Operasi Penangkapan Komplotan Pencuri Moldova
Aksi pencurian dilakukan dalam waktu kurang dari tiga menit. Kepala polisi Parma, Andrea Pagliaro, menjelaskan kepada AFP bahwa penyelidikan berfokus pada komplotan pencuri asal Moldova yang terdiri dari sembilan orang. "Lima orang di antaranya dituduh sebagai pelaku pencurian tersebut," ujarnya dikutip dari AFP, Sabtu (15/8). Para tersangka ini berhasil ditangkap setelah pihak berwajib menemukan ketiga lukisan tersebut di rumah salah satu tersangka.
Dalam aksinya, para pencuri mengenakan penutup wajah dan memakai lampu di kepalanya untuk menerangi area pencurian. Mereka masuk ke vila dengan cara menjebol jendela. Setelah berhasil masuk, mereka langsung menuju ruangan tempat ketiga lukisan itu dipajang dan dengan cepat melepasnya dari dinding. Setelah itu, mereka kembali ke jendela untuk menyerahkan lukisan-lukisan itu kepada seorang kaki tangan yang menunggu di luar.
Detail Karya Seni yang Dicuri dan Dipulangkan
Ketiga lukisan yang berhasil dipulangkan adalah "Fish" karya Auguste Renoir, "Still Life with Cherries" karya Paul Cezanne, dan "Odalisque on the Terrace" karya Henri Matisse. Ketiga lukisan itu telah dikembalikan ke museum asalnya setelah berhasil diamankan oleh pihak berwajib. Yayasan Magnani-Rocca berada 20 kilometer dari Parma. Yayasan ini menyimpan koleksi milik sejarawan seni Luigi Magnani, yang juga mencakup karya-karya Durer, Rubens, Van Dyck, Goya, dan Monet.
"Pencurian ini merupakan kejadian terbaru dalam serangkaian perampokan yang menyasar museum-museum di Eropa," ujar Andrea Pagliaro.
Pencurian ini merupakan kejadian terbaru dalam serangkaian perampokan yang menyasar museum-museum di Eropa. Oktober lalu, para pencuri membobol Museum Louvre di Paris pada siang hari. Pelaku melarikan diri dalam waktu kurang dari delapan menit dengan membawa perhiasan senilai 102 juta dolar AS. Kejadian ini menunjukkan bahwa pencurian seni masih menjadi masalah serius di berbagai negara Eropa.
Para ahli seni menilai bahwa pencuri 3 Lukisan di Italia ini merupakan komplotan profesional yang telah merencanakan aksinya dengan matang.

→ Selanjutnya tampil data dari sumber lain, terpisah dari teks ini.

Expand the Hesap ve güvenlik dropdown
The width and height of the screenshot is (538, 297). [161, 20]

Mereka menggunakan teknik yang sama dengan pencurian-pencurian sebelumnya, termasuk penggunaan lampu kepala dan penutup wajah untuk menghindari identifikasi. Operasi penangkapan ini juga melibatkan beberapa pihak berwajib dari berbagai negara untuk memastikan ketiga lukisan tersebut kembali ke tempatnya dengan selamat.

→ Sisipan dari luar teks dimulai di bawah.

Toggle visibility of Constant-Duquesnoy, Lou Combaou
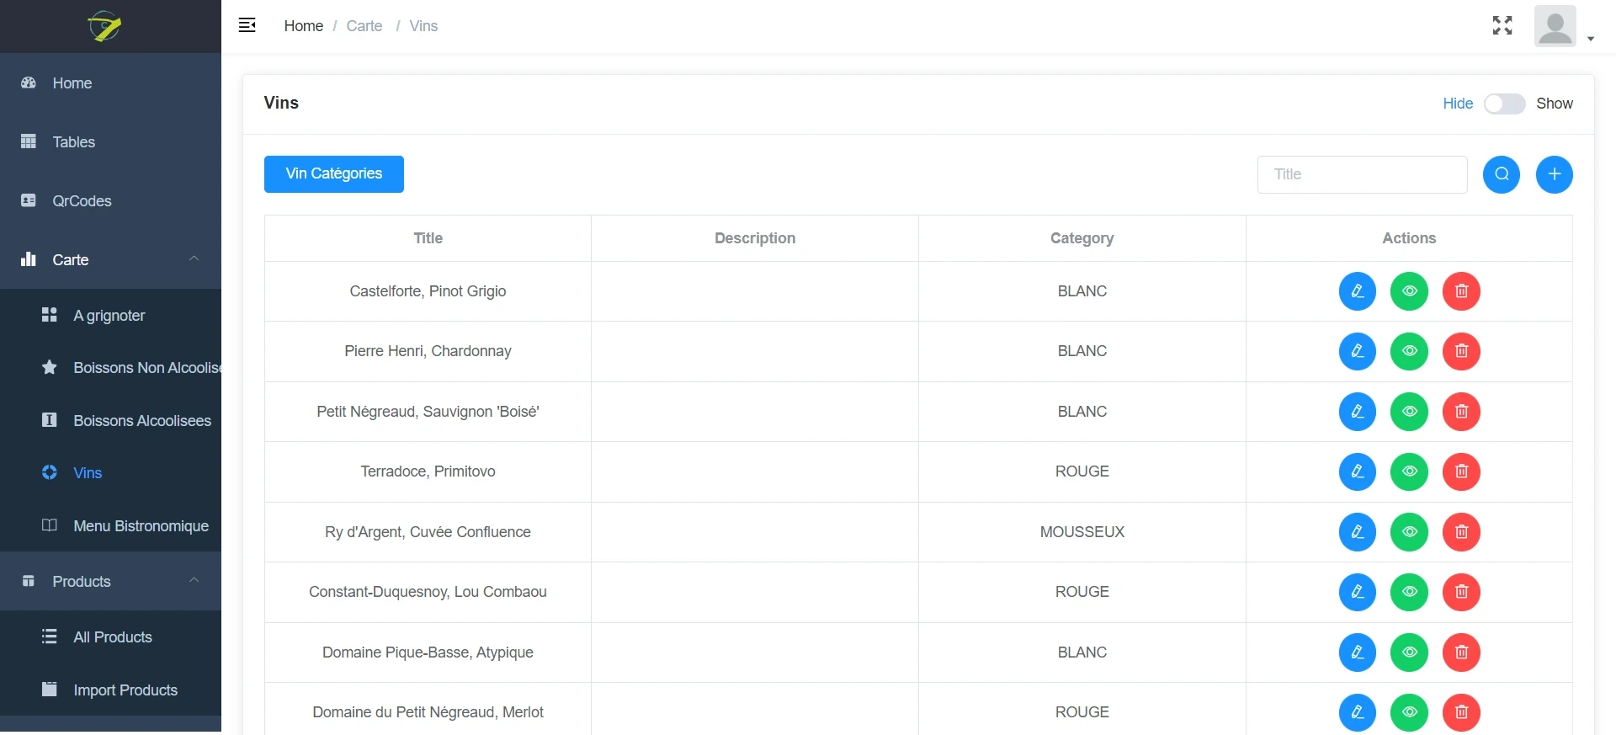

FAQ: Pertanyaan Umum tentang Pencurian Lukisan di Italia
Berapa nilai total ketiga lukisan yang dicuri? Ketiga lukisan yang dicuri memiliki total nilai mencapai Rp 185 miliar.

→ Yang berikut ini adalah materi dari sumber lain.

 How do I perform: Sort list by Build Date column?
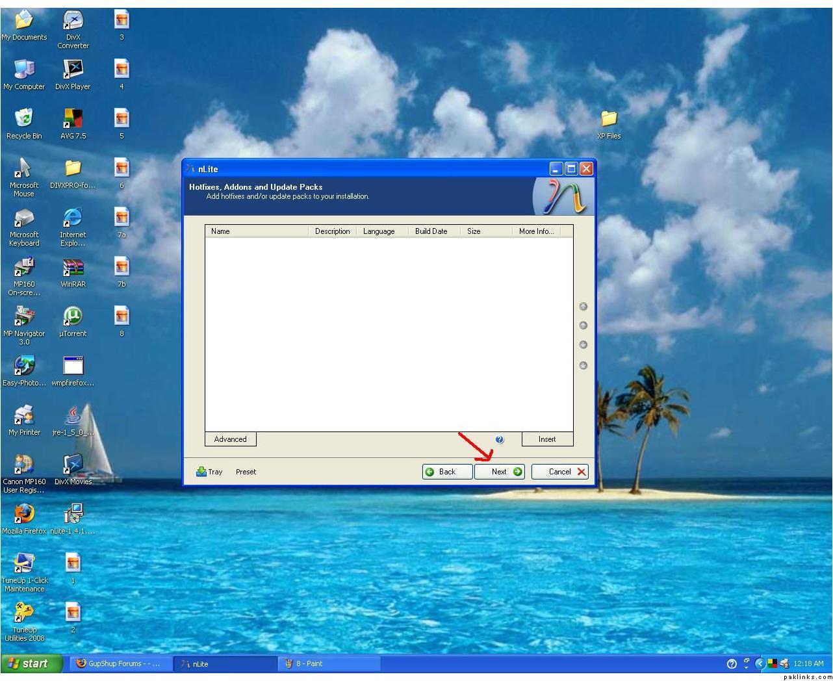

Kapan pencurian terjadi? Pencurian terjadi pada Maret 2026 di vila milik Yayasan Magnani-Rocca, dekat Parma, Italia.
Siapa saja pelukis yang karyanya dicuri? Ketiga pelukis yang karyanya dicuri adalah Auguste Renoir, Paul Cezanne, dan Henri Matisse.
Berapa lama waktu yang dibutuhkan untuk mencuri ketiga lukisan? Aksi pencurian dilakukan dalam waktu kurang dari tiga menit.
Di mana ketiga lukisan tersebut ditemukan setelah pencurian? Ketiga lukisan tersebut ditemukan di rumah salah satu tersangka oleh pihak berwajib.